§ EXERCISE BRIEF: Once the line with "You are a GUI" is found, write it out along with every line after it, exactly, up to the last line of the entries below. Exclude pictures.

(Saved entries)
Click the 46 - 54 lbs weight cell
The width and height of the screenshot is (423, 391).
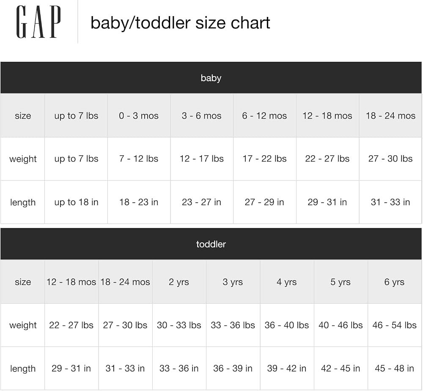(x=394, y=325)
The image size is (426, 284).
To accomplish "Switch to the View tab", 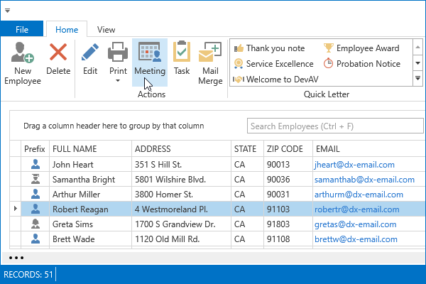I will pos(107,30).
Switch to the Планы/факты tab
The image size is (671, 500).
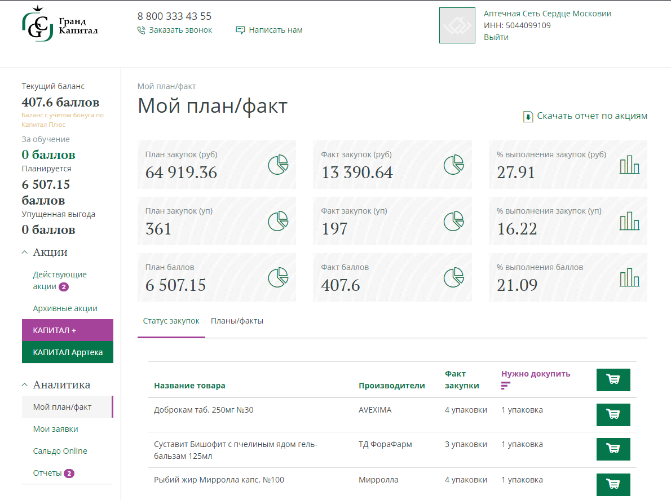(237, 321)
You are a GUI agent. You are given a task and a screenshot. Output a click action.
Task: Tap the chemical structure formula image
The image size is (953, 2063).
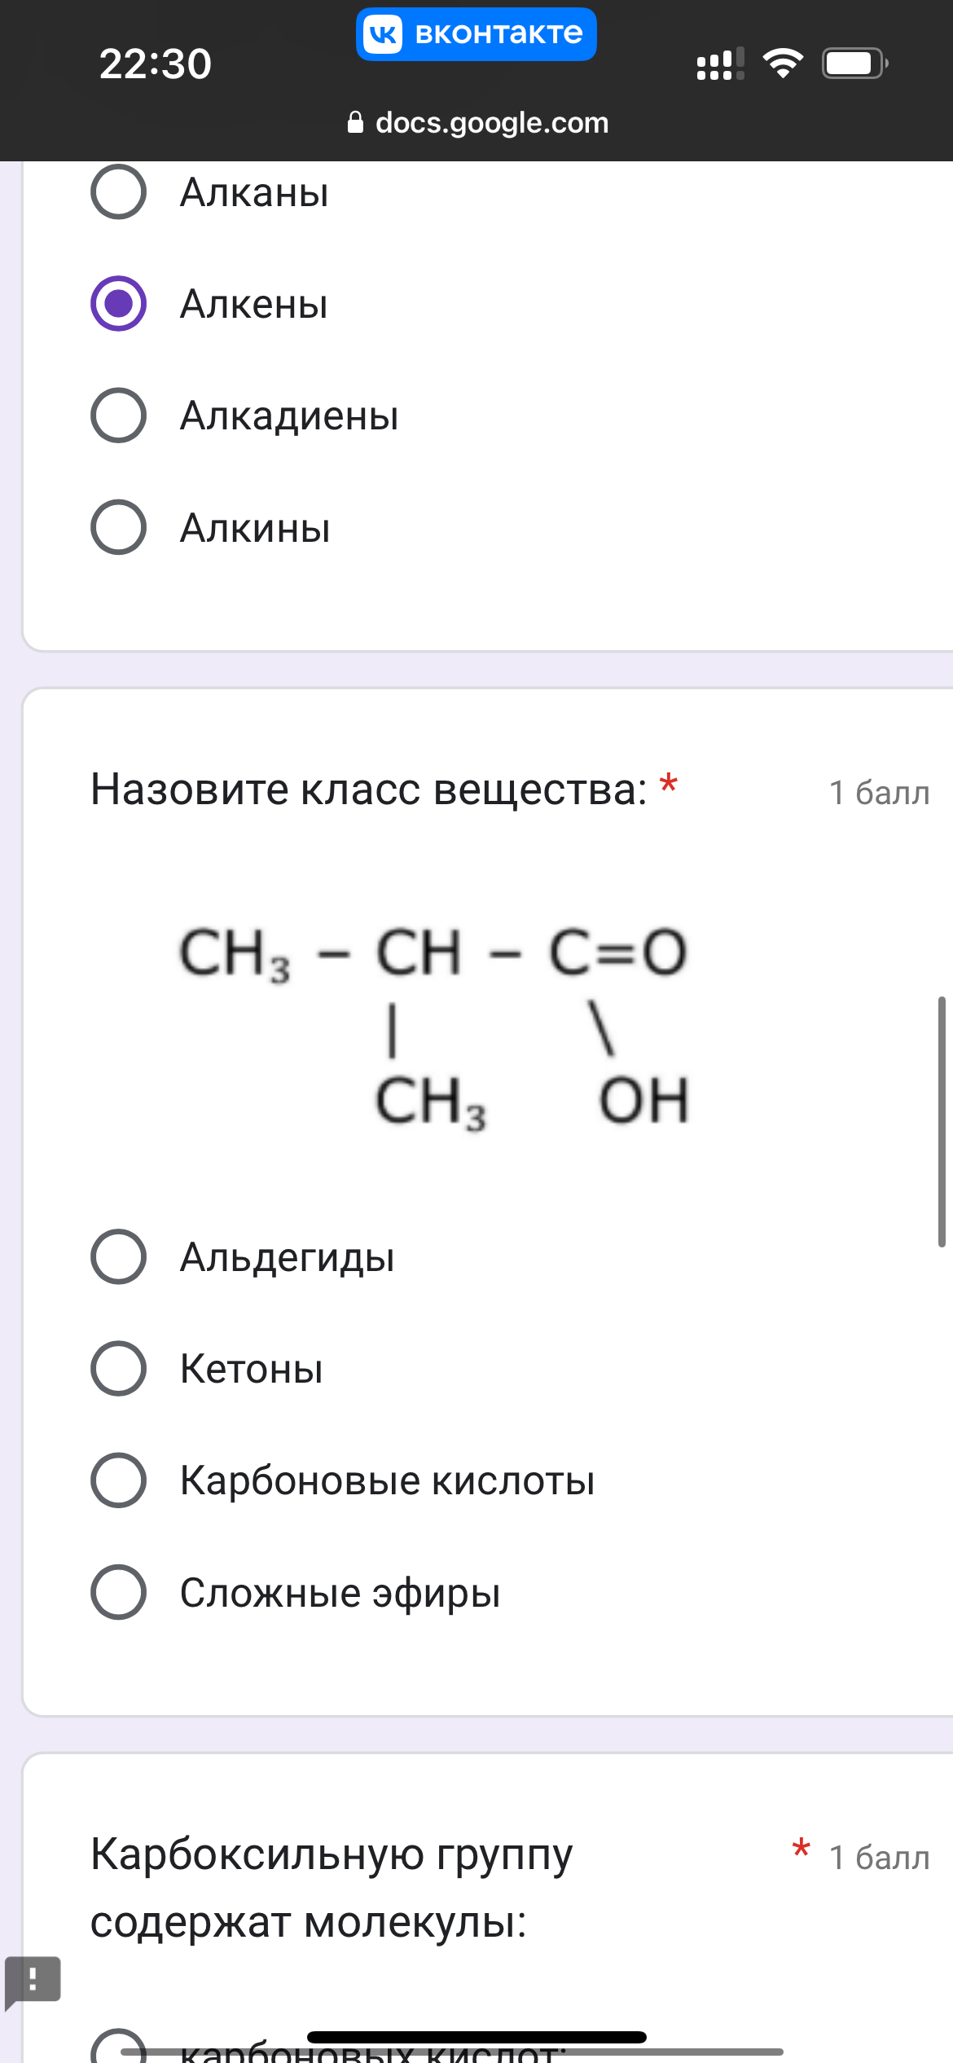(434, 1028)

§ EXERCISE RESULT:
You are a GUI agent. You are given a task and a screenshot. Output a click action.
Task: Tap the chemical structure formula image
The image size is (953, 2063).
(434, 1028)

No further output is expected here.